Development of a Cell-Based High-Throughput Functional Screening Assay To Study Host-Virus (COVID-19) Interaction
Despite the needs for prophylactic and therapeutic treatments, no drug or vaccine has yet been approved for the highly pathogenic severe acute respiratory syndrome coronavirus 2 (SARS-CoV-2). Among the options envisaged to control or prevent the spread of SARS-CoV-2, blocking its cell entry with neutralizing antibodies, peptide blockers or protease inhibitors targeting viral (spike protein) and host membrane proteins (ACE2 and TMPRSS2) may be extremely effective to combat the invading virus. Unfortunately, due to the safety concerns related to viral replication, SARS-CoV-2 is classified as a BSL3 agent and its manipulation requires high-containment laboratories and trained personnel. In response to the current pandemic, the goal of this collaborative research project submitted with the partner Immune Biosolutions, a biotech company focusing on the discovery, engineering and development of humanized chicken antibodies for oncology and infectious diseases, is to develop a safe and accurate lentiviral model of SARS-CoV-2 infection that will allow high-throughput screening and validation of COVID‑19 innovative therapeutics in BSL2 laboratories.
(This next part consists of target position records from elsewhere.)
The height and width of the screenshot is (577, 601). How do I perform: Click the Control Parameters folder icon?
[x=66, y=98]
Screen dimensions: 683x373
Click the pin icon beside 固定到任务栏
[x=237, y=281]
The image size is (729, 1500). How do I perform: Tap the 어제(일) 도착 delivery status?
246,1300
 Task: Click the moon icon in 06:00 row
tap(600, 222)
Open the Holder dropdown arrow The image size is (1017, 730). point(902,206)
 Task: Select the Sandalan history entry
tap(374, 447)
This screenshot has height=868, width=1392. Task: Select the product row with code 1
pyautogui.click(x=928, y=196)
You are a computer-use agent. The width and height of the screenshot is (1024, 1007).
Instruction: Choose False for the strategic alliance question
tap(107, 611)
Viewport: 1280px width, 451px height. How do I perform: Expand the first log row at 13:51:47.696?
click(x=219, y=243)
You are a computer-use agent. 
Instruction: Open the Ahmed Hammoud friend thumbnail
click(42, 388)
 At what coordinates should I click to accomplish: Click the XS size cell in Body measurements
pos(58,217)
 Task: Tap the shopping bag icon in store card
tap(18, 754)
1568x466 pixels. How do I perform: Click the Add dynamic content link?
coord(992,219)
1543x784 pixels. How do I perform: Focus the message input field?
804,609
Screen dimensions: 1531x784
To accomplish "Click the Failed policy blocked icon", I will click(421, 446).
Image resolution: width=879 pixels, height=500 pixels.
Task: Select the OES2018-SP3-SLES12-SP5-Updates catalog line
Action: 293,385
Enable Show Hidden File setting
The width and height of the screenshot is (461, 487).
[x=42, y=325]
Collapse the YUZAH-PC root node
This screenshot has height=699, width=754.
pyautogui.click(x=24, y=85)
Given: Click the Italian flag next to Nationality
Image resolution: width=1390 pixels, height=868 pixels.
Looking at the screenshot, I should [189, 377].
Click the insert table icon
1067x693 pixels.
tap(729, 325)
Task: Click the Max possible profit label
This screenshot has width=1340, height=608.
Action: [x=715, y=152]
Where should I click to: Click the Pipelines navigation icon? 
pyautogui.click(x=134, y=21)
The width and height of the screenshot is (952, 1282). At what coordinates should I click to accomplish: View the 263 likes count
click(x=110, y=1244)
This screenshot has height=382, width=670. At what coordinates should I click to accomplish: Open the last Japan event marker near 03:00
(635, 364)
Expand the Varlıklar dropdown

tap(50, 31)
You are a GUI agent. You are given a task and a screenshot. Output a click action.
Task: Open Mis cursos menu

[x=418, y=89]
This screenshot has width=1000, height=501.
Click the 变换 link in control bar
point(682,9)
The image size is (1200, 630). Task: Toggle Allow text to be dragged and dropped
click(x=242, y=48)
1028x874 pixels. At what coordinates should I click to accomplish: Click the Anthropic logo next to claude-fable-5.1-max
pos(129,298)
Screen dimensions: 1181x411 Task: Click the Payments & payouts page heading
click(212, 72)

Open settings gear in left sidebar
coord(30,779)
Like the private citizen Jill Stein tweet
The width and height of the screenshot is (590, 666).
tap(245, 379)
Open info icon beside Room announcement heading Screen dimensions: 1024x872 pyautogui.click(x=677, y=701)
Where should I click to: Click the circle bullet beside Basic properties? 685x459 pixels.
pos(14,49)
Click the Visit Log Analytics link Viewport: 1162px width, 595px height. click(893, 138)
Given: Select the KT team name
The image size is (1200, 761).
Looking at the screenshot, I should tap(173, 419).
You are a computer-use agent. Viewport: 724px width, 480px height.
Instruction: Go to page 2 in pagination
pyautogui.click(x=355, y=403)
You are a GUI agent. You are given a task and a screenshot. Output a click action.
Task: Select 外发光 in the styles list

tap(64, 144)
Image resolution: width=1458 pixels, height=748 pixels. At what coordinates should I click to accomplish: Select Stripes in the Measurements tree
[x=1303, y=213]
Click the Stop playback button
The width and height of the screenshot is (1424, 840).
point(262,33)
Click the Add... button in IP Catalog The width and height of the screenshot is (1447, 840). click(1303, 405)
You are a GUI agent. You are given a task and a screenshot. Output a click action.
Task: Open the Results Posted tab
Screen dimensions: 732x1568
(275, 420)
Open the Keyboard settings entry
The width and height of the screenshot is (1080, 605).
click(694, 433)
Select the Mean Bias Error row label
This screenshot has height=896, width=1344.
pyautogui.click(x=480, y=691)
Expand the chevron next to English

To this aim, we propose (1) to incorporate the SARS-CoV-2 spike protein (SARS-CoV-2 S) in lentiviral pseudovirions and implement a robust and reproducible fluorescence detection-based functional assay for high-throughput screening and quantification of antiviral drug efficacy through the monitoring of permissive cell infection by eGFP-positive pseudoviral particles; and (2) to screen lung, gastrointestinal and brain cell types for their susceptibility to pseudovirus infection.
It is anticipated that this lentiviral cell-based functional platform will accelerate the discovery and validation of new solutions to fight against current and future coronavirus infections.